WHO warns global health gains are reversing as 2030 targets slip
The World Health Organization’s latest annual assessment reveals that while access to basic services has improved, the world is off track to achieve health-related Sustainable Development Goals, with progress slowing or reversing in key areas.

The World Health Organization has released its World Health Statistics 2026 report, warning that global progress on health targets is uneven, slowing, and reversing in some areas.
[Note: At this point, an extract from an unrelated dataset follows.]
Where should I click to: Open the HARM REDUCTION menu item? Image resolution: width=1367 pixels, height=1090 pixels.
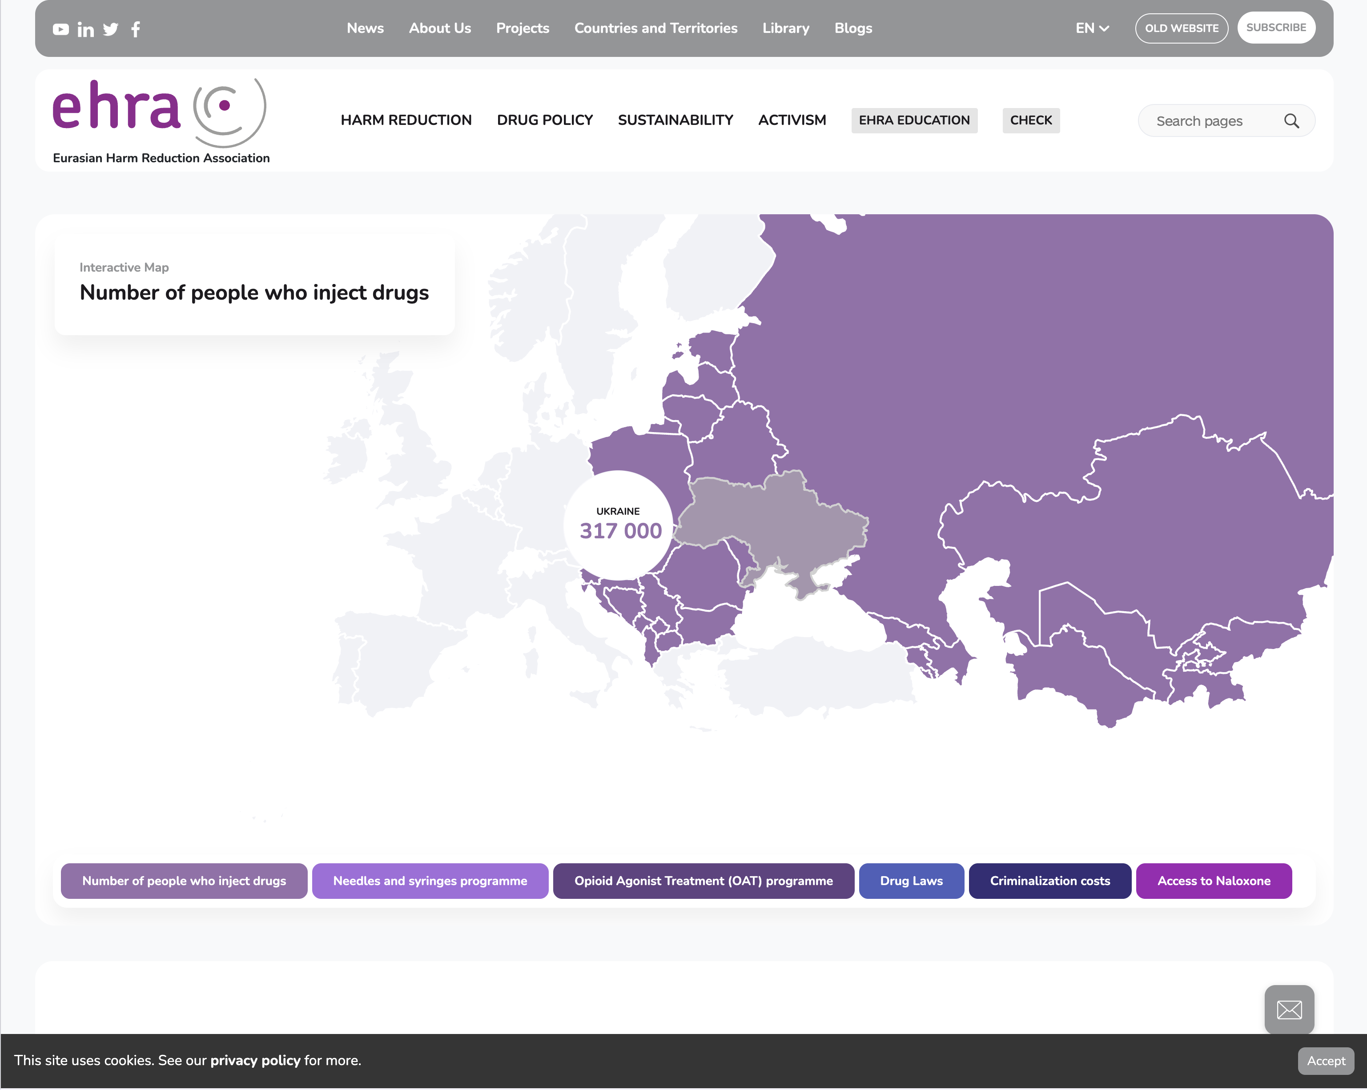point(406,120)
The assessment indicates that the world remains off track to achieve any of the health-related Sustainable Development Goals by 2030, despite meaningful improvements in prevention, treatment, and access to essential services over the past decade.
Significant gains were recorded between 2015 and 2024, with 961 million people gaining access to safely managed drinking water, 1.2 billion to sanitation, 1.6 billion to basic hygiene, and 1.4 billion to clean cooking solutions. The WHO African Region achieved faster-than-global reductions in HIV and tuberculosis, while the South-East Asia Region is on track to meet its 2025 milestone for malaria reduction.
However, persistent challenges continue to undermine these gains. Malaria incidence increased by 8.5 per cent since 2015, moving the world further away from global targets. Anaemia affects 30.7 per cent of women of reproductive age with no improvement over the past decade, and violence against women remains widespread, with intimate partner violence affecting one in four women globally.
Progress towards universal health coverage has slowed sharply, with the global service coverage index rising only slightly from 68 to 71 between 2015 and 2023. One quarter of the global population faced financial hardship from health costs, and 1.6 billion people were living in or pushed into poverty due to out-of-pocket health spending in 2022. Childhood vaccination coverage remains below target, and maternal mortality, while down 40 per cent since 2000, remains nearly three times higher than the 2030 target.
The report highlights severe data gaps that prevent a full assessment of progress. As of late 2025, only 18 per cent of countries reported mortality data to the WHO within one year, and nearly one third have never reported cause-of-death data. Of the estimated 61 million deaths globally in 2023, only about one third were reported with cause-of-death information.
Dr Tedros Adhanom Ghebreyesus, WHO Director-General, stated that the data tells a story of both progress and persistent inequality. He emphasised that investing in stronger, more equitable health systems, including resilient health data systems, is essential to target action, close gaps, and ensure accountability.
Dr Yukiko Nakatani, WHO Assistant Director-General for Health Systems, Access and Data, noted that trends reflect too many deaths that could have been avoided. She called for urgent action to strengthen primary health care, invest in prevention, and secure sustainable financing to build resilient health systems.
The COVID-19 pandemic further exposed vulnerabilities, linked to an estimated 22.1 million excess deaths between 2020 and 2023. This figure is more than three times the number of officially reported COVID-19 deaths and has reversed a decade of gains in life expectancy, with recovery remaining incomplete and uneven across regions.
Dr Alain Labrique, Director for the Department of Data, Digital Health, Analytics and Artificial Intelligence, warned that data gaps severely limit the ability to monitor real-time health trends and design effective public health responses. He encouraged country efforts to invest in stronger systems and digitalization to enable better decision-making.
The World Health Statistics 2026 report underscores that while global health efforts are delivering results, progress is fragile and insufficient. Accelerated action, stronger health systems, and improved data are urgently needed to renew progress toward the 2030 health goals.